Rewrite the rows below as a numbered list, omitting any blank lines.

**DATA RECORDS:**
+++++
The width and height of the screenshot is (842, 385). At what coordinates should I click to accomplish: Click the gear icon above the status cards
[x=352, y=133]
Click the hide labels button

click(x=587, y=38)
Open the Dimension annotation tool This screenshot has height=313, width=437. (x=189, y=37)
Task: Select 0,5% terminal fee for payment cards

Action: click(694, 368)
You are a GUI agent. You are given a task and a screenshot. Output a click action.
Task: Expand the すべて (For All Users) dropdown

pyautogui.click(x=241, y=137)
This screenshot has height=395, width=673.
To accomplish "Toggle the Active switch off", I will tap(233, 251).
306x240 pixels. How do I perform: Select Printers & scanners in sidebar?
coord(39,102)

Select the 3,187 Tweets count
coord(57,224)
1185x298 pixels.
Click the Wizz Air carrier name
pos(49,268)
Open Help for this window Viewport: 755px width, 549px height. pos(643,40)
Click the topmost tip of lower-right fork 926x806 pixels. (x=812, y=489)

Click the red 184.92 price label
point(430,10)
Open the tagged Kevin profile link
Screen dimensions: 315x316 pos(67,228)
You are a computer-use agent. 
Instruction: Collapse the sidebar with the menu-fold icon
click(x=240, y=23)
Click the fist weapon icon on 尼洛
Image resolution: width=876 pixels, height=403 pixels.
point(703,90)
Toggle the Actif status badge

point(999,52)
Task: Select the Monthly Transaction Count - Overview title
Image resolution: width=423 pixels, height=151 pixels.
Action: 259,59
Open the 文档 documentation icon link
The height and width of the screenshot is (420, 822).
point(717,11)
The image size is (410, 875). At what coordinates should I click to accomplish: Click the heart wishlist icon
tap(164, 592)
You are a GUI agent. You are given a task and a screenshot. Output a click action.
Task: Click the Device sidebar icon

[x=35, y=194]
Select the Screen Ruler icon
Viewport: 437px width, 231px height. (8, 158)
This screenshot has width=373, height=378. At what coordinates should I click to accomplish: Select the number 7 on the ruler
+++++
**PROBLEM SOLUTION:**
1. The width and height of the screenshot is (842, 385). At what coordinates should I click to accomplish: Click the gear icon above the status cards
2. [x=352, y=133]
3. Click the hide labels button
4. click(x=587, y=38)
5. Open the Dimension annotation tool This screenshot has height=313, width=437. (x=189, y=37)
6. Task: Select 0,5% terminal fee for payment cards
7. Action: click(694, 368)
8. You are a GUI agent. You are given a task and a screenshot. Output a click action.
9. Task: Expand the すべて (For All Users) dropdown
10. pyautogui.click(x=241, y=137)
11. This screenshot has height=395, width=673.
12. To accomplish "Toggle the Active switch off", I will tap(233, 251).
13. 306x240 pixels. How do I perform: Select Printers & scanners in sidebar?
14. coord(39,102)
15. Select the 3,187 Tweets count
16. coord(57,224)
17. 1185x298 pixels.
18. Click the Wizz Air carrier name
19. pos(49,268)
20. Open Help for this window Viewport: 755px width, 549px height. pos(643,40)
21. Click the topmost tip of lower-right fork 926x806 pixels. (x=812, y=489)
22. Click the red 184.92 price label
23. point(430,10)
24. Open the tagged Kevin profile link
25. Screen dimensions: 315x316 pos(67,228)
26. You are a computer-use agent. 
27. Instruction: Collapse the sidebar with the menu-fold icon
28. click(x=240, y=23)
29. Click the fist weapon icon on 尼洛
30. Image resolution: width=876 pixels, height=403 pixels.
31. point(703,90)
32. Toggle the Actif status badge
33. point(999,52)
34. Task: Select the Monthly Transaction Count - Overview title
35. Image resolution: width=423 pixels, height=151 pixels.
36. Action: 259,59
37. Open the 文档 documentation icon link
38. The height and width of the screenshot is (420, 822).
39. point(717,11)
40. The image size is (410, 875). At what coordinates should I click to accomplish: Click the heart wishlist icon
41. tap(164, 592)
42. You are a GUI agent. You are given a task and a screenshot. Output a click action.
43. Task: Click the Device sidebar icon
44. [x=35, y=194]
45. Select the Screen Ruler icon
46. Viewport: 437px width, 231px height. (8, 158)
47. This screenshot has width=373, height=378. At what coordinates should I click to accomplish: Select the number 7 on the ruler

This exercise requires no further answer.